— begin Text provided —

We demonstrate how to leverage diverse data sources, satellite imagery, and modeling techniques to provide nuanced insights into refugee spatial dispersion. We first explain why we choose the Cameron setting, then enumerate the different data sources explored and their global availability and finally present our modelling framework and potential for replicability.
Location: the refugee context in Cameroon
Cameroon is confronting a multi-faceted humanitarian and protection crisis caused by conflict, inter-communal violence, and the impacts of climate change. The location of refugees follows roughly this schema: refugees from Nigeria who fled Boko Haram violence are situated in the Far North region and refugees from Central African Republic (CAR) in the East region (see Fig. 1). Some refugees from CAR have been displaced for over a decade, and the political and security situation in CAR has not improved sufficiently to warrant their return (16). UNHCR monitors seven refugee sites along the border with CAR (see Fig. 1). Nigerians began seeking refuge in Cameroon in 2012. In response, Cameroon established a camp in Minawao to accommodate up to 20,000 refugees, but the camp’s capacity was nearly exceeded by 2014 (16). This is the only refugee site titled camp in Cameroon. By the end of 2015, violence along the Cameroon-Nigeria border displaced more than 90,000 Cameroonians and refugees who had settled in these areas and this pressure at the border never really stopped (16). At the end of March 2023, Cameroon had over 480,000 refugees and asylum seekers, including roughly 349,000 Central African Republic refugees and 128,000 Nigerians and more than one million internally displaced people (17).
Data sources
Data are involved at three stages of the high-resolution refugee mapping pipeline: first to define the target variable that is the refugee population through administrative records, second to geolocate the refugee population through a settlement map and a gridded population map and third to model its spatial variation through multiple spatial covariates.
Refugee population
The data has been retrieved in April 2023 from the proGres version 4 registration database, UNHCR's corporate registration, identity and case management tool that holds the individual data of forcibly displaced and stateless persons. First rolled out in 2018, it is built on Microsoft customer relationship management and is the backbone of multiple interoperable tools and application ranging from the rapid off-line inputing of refugees information when they seek assistance to the biometric checks during food distributions. The information recorded covers not only basic demographic characteristics but also identification of specific needs and recording of events such as resettlement acceptation or voluntary departure for all countries where UNHCR operates. Considered as the most up-to-date list on refugees in a country, the proGres database is regularly used as a sampling frame to conduct surveys and to provide statistics on the current size of the refugee population. The aggregated statistics from the database are openly available on UNHCR website (3) and through a R package (18) but accessing the individual records requires special authorisation. In countries where government also undertake refugee registration, UNHCR database can contain only a fraction of the refugees, but this is not the case in Cameroon where it can be considered as a refugee census. Out of the 471 386 refugees recorded in Cameroon, 337 223 refugees were reported as living outside of UNHCR-monitored refugee sites. The registration database provided us with refugee aggregates at admin 3 level and partial information on refugee precise locations based on textual input.

— end Text provided —
— begin Record extracts —

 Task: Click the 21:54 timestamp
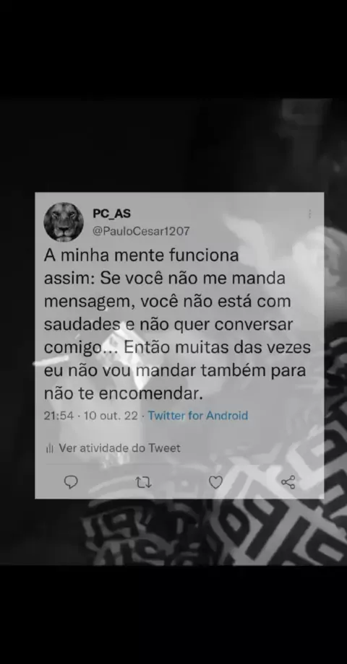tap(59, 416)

— end Record extracts —
— begin Record extracts —

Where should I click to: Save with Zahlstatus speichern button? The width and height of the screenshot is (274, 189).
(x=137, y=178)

— end Record extracts —

Continue the passage on mapping refugee dispersion in Cameroon, starting after its last sentence.

Written answer:
Gazetteer
To link the manually inputted textual information in proGres registration database with spatial coordinates, we retrieved 37 531 point locations with names from OpenStreetMap in June 2023 (19) that is point feature with key “place” and value “all” using the QuickOSM plug-in from QGIS (20).
Covariates We gathered 20 covariates to inform the spatial allocation of refugees inside Cameroon:
-
Covariates linked to the available infrastructure are derived from OpenStreetMap: distance to health, education, local roads, major roads, marketplaces, places of worship, road intersections (19) and from NASA Visible Infrared Imaging Radiometer Suite: mean intensity of nightlights in 2022 (21)
-
Covariates linked to insecurity are derived from the Armed Conflict Location and Event Database (22): distance to conflict locations in 2019, 2020, 2021 and 2022; and from the UNHCR sites location (19): distance to monitored refugee sites
-
A covariate linked to the level of population density is derived from the WorldPop bottom-up gridded population dataset: a sum of population counts in a 1km window
-
Covariates linked to the morphology of settlement are derived from the Ecopia building footprint: the mean and coefficient of variation of the area and perimeter of buildings contained in each grid cell, the date of the satellite imagery used, the classification in urban and rural of the buildings (23)
Settlement map To map refugee population inside monitored sites, we assessed the accuracy of five different settlement maps that were extracted from satellite imagery by various institutions. They differ in their format (building polygons or gridded settled area), their spatial resolution and their temporal resolution as summarised in Table 1.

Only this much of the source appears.